Compromise of the industrial control system’s availability and ability to function correctly may also have significant consequences, according to a report from the Idaho National Laboratory (INL).
INL performs cyber security assessments of industrial control systems under private sector and government programs.
INL’s report applies to assessments conducted on behalf of the Department of Energy Office of Electricity Delivery & Energy Reliability (DOE-OE) National Supervisory Control and Data Acquisition (SCADA) Test Bed (NSTB) program. The mission is to help industry and government improve the security of the industrial control systems used in critical energy infrastructure installations throughout the United States. A key part is assessing industrial control systems to identify vulnerabilities that could put critical infrastructure at risk from a cyber attack.
The likelihood of a successful attack must also undergo consideration when assessing risk. Understanding exposure to attack, attacker awareness of vulnerability, and exploitation knowledge help assess the probability of a successful attack.
“During the last few years, the number of vulnerabilities being discovered in applications is far greater than the number of vulnerabilities discovered in operating systems,” according to the SysAdmin, Audit, Network, Security (SANS) 2009 Top Cyber Security Risks report. “As a result, more exploitation attempts are recorded on application programs.”
Overall, operating system patch management support has improved to the point where operating system patching is trivial for most situations. Industrial control system vendors now provide timely patch test results. On the other hand, application patching is not as rigorous and users often ignore it. Operating system and application patching is not a trivial effort by industrial control system users since they need to test patches in a development environment prior to incorporation in their production systems.

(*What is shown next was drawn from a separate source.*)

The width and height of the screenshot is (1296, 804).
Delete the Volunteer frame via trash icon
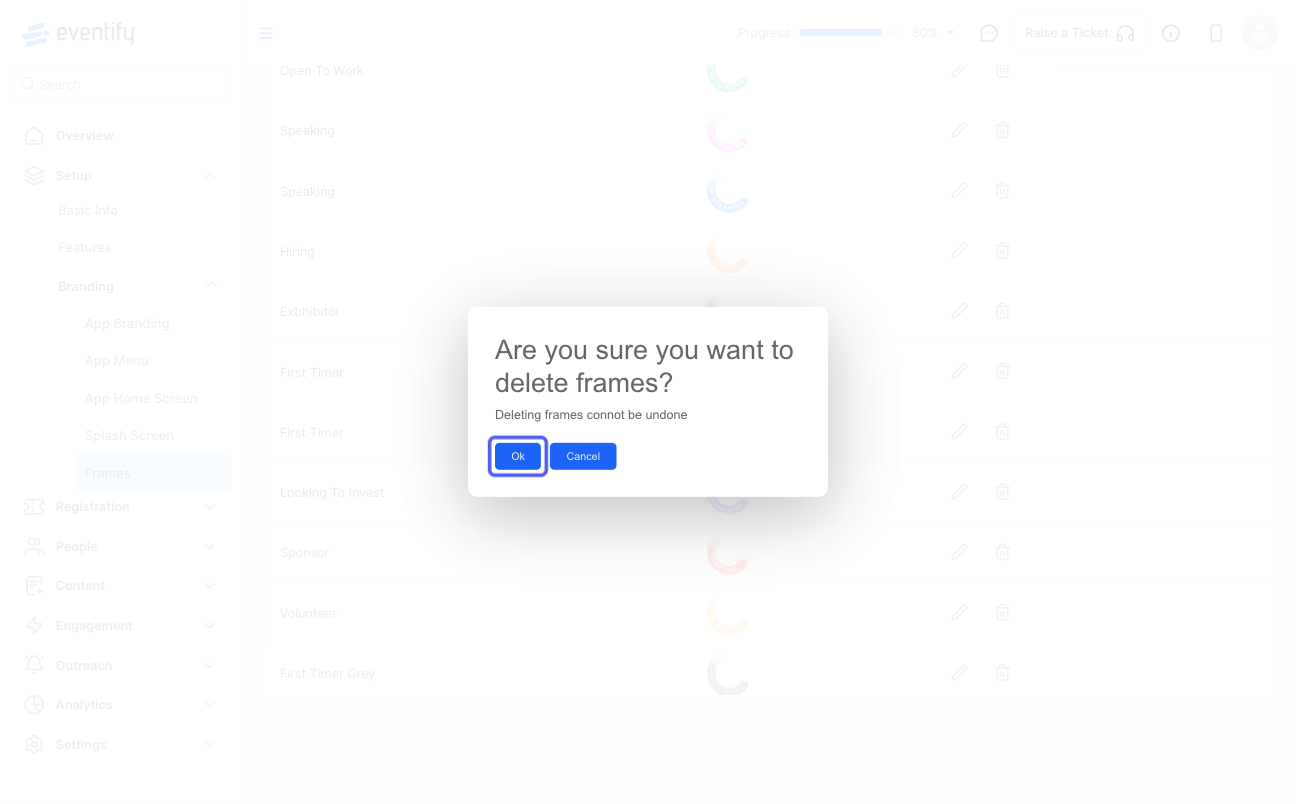tap(1002, 612)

Application patching can be even more difficult if security fixes change the way the industrial control system software must interface with application.
This INL document presents results from 24 industrial control system assessments performed under the NSTB program from 2003 through 2009. NSTB assessments reported large industrial control system attack surfaces created by excessive open ports allowed through firewalls and unsecure and excessive services listening on them.

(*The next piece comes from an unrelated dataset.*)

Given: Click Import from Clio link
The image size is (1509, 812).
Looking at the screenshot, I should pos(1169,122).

Well-known unsecure coding practices account for most of the industrial control system software vulnerabilities, which result in system access vulnerability or Denial of Service. However, poor patch management provides more likely attack targets because the vulnerabilities are public and attack tools are available for them. Once an attacker gains access to the industrial control system network access, status data and control commands can undergo manipulation.
Perimeter defenses cannot mitigate threats associated with required services between security zones. Vulnerabilities in Web services, database applications, and data transfer protocols can provide attack paths through firewalls. Weak authentication and integrity checks allow unauthorized control or data manipulation, once a hacker obtains industrial control system network access.